> **Instructions to follow**
Lift every line from the entries that includes the word "computer".

> **Exercise inputs**

=== Section Start ===

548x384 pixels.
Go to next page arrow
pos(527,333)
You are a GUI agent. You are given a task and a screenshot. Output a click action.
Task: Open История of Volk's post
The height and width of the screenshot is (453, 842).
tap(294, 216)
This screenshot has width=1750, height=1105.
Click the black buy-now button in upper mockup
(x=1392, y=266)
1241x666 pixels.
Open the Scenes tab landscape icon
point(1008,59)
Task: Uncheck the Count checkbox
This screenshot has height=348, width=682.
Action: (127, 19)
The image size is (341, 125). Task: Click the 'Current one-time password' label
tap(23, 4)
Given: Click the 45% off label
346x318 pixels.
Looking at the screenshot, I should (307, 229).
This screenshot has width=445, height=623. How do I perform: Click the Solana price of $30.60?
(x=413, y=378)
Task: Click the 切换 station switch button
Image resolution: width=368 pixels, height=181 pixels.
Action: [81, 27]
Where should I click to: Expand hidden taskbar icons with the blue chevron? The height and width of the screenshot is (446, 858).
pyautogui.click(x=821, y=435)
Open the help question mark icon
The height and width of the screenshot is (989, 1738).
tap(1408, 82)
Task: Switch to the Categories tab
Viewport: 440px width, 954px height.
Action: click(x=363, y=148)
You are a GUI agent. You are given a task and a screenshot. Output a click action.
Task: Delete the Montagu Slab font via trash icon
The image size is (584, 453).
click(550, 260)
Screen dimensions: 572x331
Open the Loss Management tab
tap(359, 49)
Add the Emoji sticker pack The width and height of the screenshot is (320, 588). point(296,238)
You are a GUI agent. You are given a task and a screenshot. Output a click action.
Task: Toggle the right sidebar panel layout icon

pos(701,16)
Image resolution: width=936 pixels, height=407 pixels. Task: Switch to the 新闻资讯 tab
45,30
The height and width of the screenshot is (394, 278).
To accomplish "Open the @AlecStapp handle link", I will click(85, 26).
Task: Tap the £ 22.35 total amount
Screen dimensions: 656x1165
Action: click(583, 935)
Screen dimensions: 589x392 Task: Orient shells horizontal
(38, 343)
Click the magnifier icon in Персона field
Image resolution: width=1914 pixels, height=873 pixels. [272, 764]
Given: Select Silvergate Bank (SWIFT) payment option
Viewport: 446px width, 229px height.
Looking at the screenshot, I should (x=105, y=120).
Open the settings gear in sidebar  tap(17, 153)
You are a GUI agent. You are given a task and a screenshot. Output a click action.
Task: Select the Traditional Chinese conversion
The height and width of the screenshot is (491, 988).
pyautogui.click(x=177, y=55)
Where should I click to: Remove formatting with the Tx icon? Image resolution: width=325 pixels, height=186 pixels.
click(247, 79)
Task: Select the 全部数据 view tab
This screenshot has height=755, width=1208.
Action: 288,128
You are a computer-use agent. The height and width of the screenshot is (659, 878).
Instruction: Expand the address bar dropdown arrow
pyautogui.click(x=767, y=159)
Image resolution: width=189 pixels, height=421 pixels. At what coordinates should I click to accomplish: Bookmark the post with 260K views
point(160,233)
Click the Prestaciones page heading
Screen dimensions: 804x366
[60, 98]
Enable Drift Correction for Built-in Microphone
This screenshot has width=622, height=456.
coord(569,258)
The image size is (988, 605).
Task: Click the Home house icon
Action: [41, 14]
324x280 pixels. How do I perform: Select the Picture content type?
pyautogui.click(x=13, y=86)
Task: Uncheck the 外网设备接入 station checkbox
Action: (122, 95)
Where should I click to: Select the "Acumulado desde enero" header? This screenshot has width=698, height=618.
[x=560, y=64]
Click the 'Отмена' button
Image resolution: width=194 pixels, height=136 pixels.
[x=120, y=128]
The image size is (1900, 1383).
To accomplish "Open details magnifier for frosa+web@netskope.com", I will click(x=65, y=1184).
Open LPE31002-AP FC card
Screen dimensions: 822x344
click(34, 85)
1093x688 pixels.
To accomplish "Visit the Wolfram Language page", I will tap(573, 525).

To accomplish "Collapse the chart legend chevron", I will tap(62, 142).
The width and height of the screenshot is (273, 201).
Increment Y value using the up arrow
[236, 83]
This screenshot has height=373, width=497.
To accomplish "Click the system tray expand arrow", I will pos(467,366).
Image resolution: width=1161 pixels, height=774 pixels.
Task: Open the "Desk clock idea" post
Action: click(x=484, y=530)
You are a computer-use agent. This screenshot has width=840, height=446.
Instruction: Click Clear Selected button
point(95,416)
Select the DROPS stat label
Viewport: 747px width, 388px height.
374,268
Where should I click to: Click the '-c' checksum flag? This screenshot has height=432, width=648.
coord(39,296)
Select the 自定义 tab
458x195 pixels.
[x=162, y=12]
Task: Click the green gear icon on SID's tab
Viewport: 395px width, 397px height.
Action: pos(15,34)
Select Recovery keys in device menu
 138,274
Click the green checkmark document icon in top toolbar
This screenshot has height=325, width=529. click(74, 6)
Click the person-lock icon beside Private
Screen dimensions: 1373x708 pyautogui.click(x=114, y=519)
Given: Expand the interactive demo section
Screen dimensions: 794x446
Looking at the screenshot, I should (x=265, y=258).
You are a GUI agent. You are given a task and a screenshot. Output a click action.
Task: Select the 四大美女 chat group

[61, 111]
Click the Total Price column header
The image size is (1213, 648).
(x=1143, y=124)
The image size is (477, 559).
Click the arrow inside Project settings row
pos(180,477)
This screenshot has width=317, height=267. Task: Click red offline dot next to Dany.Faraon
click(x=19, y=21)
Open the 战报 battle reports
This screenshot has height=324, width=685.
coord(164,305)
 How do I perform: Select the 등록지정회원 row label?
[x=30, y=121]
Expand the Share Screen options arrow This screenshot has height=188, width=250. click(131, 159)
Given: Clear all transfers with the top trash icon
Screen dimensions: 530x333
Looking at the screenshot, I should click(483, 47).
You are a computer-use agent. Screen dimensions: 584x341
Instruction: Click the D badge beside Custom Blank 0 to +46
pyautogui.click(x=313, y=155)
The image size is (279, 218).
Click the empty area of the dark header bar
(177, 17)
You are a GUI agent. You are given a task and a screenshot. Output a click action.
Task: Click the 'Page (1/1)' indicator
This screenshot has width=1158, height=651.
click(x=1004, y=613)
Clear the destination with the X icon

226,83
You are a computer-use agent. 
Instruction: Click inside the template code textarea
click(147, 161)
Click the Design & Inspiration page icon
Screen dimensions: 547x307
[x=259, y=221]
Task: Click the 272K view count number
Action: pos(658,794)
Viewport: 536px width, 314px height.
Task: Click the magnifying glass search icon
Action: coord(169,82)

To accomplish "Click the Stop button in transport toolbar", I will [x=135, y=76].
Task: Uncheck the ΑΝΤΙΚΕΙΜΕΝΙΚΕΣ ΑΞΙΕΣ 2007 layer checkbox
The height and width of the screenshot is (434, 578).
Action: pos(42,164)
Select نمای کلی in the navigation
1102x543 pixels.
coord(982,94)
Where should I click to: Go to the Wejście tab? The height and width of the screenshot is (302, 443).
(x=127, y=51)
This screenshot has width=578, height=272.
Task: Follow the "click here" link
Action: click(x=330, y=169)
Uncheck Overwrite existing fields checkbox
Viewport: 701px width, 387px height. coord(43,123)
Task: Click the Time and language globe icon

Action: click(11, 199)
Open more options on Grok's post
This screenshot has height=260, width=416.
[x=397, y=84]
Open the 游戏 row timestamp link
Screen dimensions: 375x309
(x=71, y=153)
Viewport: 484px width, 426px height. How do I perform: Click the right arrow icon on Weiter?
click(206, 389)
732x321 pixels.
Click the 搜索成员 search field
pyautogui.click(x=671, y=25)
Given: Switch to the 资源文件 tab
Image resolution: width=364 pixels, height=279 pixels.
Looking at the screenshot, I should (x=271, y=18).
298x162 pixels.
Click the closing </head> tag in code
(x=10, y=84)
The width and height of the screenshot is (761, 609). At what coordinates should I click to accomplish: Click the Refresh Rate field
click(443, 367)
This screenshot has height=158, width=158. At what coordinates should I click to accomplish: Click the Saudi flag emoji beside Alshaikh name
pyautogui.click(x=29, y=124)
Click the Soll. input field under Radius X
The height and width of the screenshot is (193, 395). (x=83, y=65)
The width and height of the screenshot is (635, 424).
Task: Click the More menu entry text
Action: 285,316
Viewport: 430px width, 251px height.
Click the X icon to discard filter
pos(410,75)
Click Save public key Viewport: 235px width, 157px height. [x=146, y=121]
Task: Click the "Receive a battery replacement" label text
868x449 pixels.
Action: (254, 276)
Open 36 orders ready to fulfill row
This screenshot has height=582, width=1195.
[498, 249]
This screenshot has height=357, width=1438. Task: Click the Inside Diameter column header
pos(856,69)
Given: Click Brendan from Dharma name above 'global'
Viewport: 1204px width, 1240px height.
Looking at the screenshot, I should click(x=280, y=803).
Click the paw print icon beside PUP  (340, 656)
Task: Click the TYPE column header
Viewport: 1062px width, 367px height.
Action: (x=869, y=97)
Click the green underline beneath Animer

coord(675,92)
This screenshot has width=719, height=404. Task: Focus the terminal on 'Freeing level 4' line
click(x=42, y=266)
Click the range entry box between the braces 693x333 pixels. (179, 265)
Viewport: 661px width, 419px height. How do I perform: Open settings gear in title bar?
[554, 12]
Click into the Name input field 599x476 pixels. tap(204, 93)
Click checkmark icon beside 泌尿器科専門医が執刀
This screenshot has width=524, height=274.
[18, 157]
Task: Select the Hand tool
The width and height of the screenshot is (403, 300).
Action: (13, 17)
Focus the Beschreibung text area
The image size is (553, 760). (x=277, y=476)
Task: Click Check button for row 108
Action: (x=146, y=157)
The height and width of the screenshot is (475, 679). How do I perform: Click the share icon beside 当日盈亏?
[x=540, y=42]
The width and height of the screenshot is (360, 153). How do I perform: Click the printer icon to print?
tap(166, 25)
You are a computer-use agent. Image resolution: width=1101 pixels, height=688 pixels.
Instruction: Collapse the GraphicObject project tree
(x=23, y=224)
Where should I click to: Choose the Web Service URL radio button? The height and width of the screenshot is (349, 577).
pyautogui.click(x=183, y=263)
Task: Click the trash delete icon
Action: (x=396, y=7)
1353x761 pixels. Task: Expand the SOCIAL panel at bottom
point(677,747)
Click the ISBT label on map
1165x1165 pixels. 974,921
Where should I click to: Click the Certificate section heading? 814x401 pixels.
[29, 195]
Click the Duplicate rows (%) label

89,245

=== Section End ===

> **Task answer**
You are a computer-use agent. The height and width of the screenshot is (659, 878).
You are a computer-use agent. This screenshot has width=840, height=446.
You are a computer-use agent. Screen dimensions: 584x341
You are a computer-use agent. 
You are a computer-use agent. Image resolution: width=1101 pixels, height=688 pixels.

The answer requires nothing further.